WILLIAMSBURG, Va. (AP) — Changes in the marketplace have forced the public health community to wrestle with the idea that some tobacco products may pose less of a health risk than others, the new head of the Food and Drug Administration's tobacco control efforts told an industry group on Thursday.
Mitch Zeller, who took over as director of the FDA's Center for Tobacco Products in March, also told attendees at the Tobacco Merchants Association annual meeting in Williamsburg that the agency is making progress on a backlog of more than 3,500 new product applications, how it plans to address menthol cigarettes and its plans to regulate other tobacco products like cigars and electronic cigarettes.
"You all sell a lawful product," Zeller said. "Our job is to regulate the manufacture, sale and marketing of the tobacco products within our jurisdiction. And we try to do it efficiently, effectively and fairly."
While the agency and the industry "may not always find common ground," Zeller said it won't be for lack of discussion.
The center was created following a 2009 law gave the FDA authority to regulate a number of aspects of tobacco marketing and manufacturing, though the agency cannot ban nicotine or cigarettes outright.
But the agency has taken its time assessing the scientific evidence for what would best improve public health, leaving the future of the industry and effects on both companies and consumers under a cloud of smoke.
There are two approaches to regulating tobacco use: one that says there's no safe way to use tobacco and pushes for people to quit above all else. Others embrace the idea that lower-risk alternatives like smokeless tobacco and other nicotine delivery systems like gum or even electronic cigarettes can help improve overall health.
The public health and tobacco control communities have been left with "no choice but to grapple with the issues and the questions of harm reduction," said Zeller, who helped spearhead efforts to regulate the tobacco industry in the 1990s and was most recently an executive pharmaceutical consulting firm that does work for GlaxoSmithKline, the leading seller of nicotine-replacement therapy products.
While a hypothetical pack-a-day smoker who switches to a smokeless product is going to reduce their risk, "it all comes down to how the products ultimately are used," Zeller said.
The 2009 law, Zeller said, requires that the agency measure health effects at a population level, such as causing other people to start using a product, postpone quitting, or start using tobacco products again.
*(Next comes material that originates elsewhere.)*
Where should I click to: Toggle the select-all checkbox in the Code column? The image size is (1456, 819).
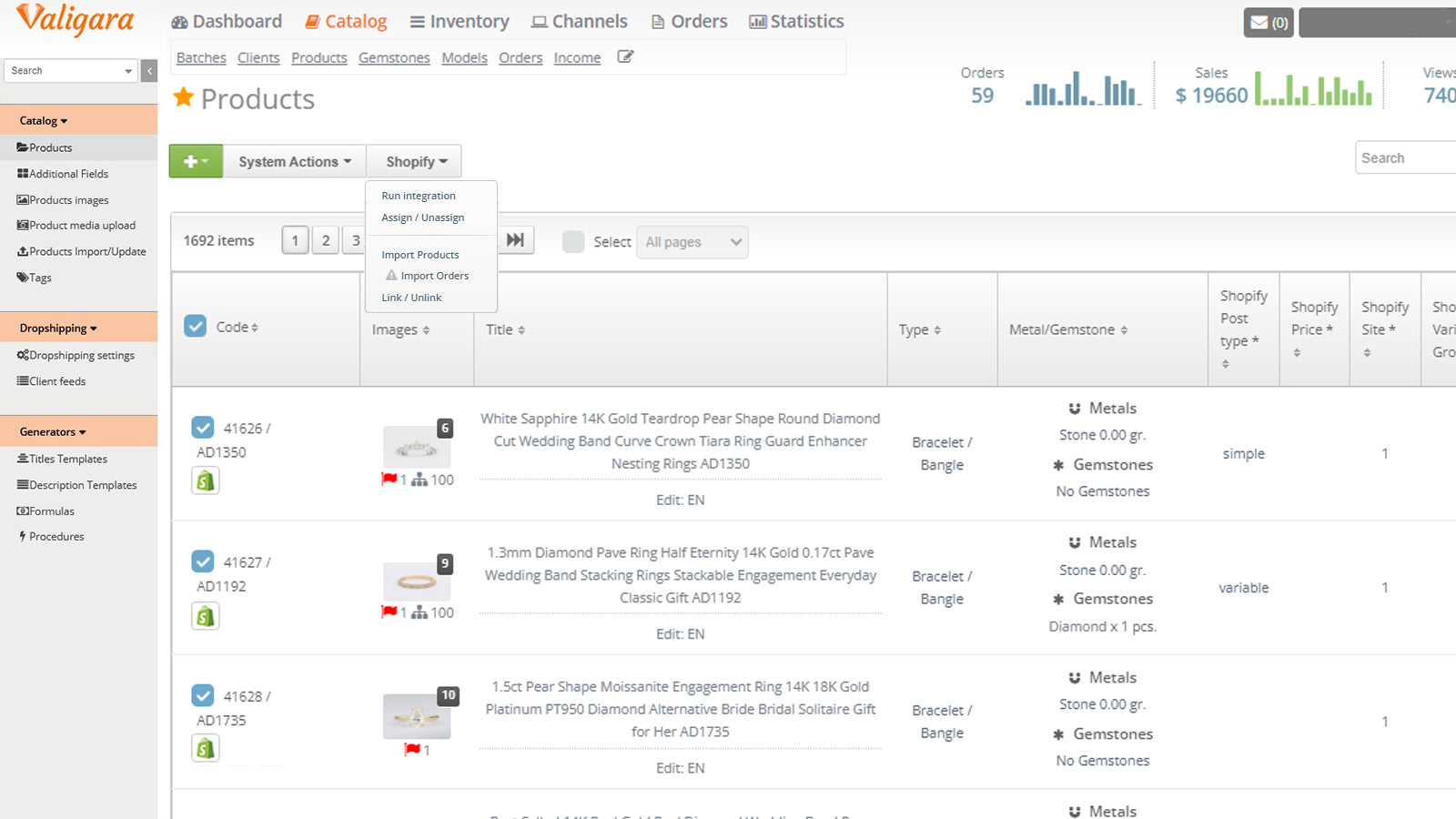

One such product that many have claimed has potential to reduce health risks are electronic cigarettes, battery-powered devices that heat a liquid nicotine solution in a disposable cartridge, creating vapor that users inhale.
E-cigarettes are gaining much of the attention as the industry pushes to diversify beyond the traditional cigarette business, which has become tougher in the face of tax hikes, smoking bans, health concerns and social stigma. Some e-cigarettes are made to look like a real cigarette with a tiny light on the tip that glows.
The market for e-cigarettes has grown from the thousands of users in 2006 to several million worldwide. Analysts estimate sales could double this year to $1 billion. Some go as far as saying consumption of e-cigs could surpass consumption of traditional cigarettes in the next decade. Tobacco company executives even noted that e-cigarettes drove total industry cigarette volumes down about 600 million cigarettes, or about 1 percent, during the first quarter, excluding Internet sales — a major avenue for e-cig purchases.
The FDA plans to assert regulatory authority over e-cigarettes in the near future. Public health officials say the safety of e-cigarettes and their effectiveness in helping people quit regular smokes haven't been fully studied.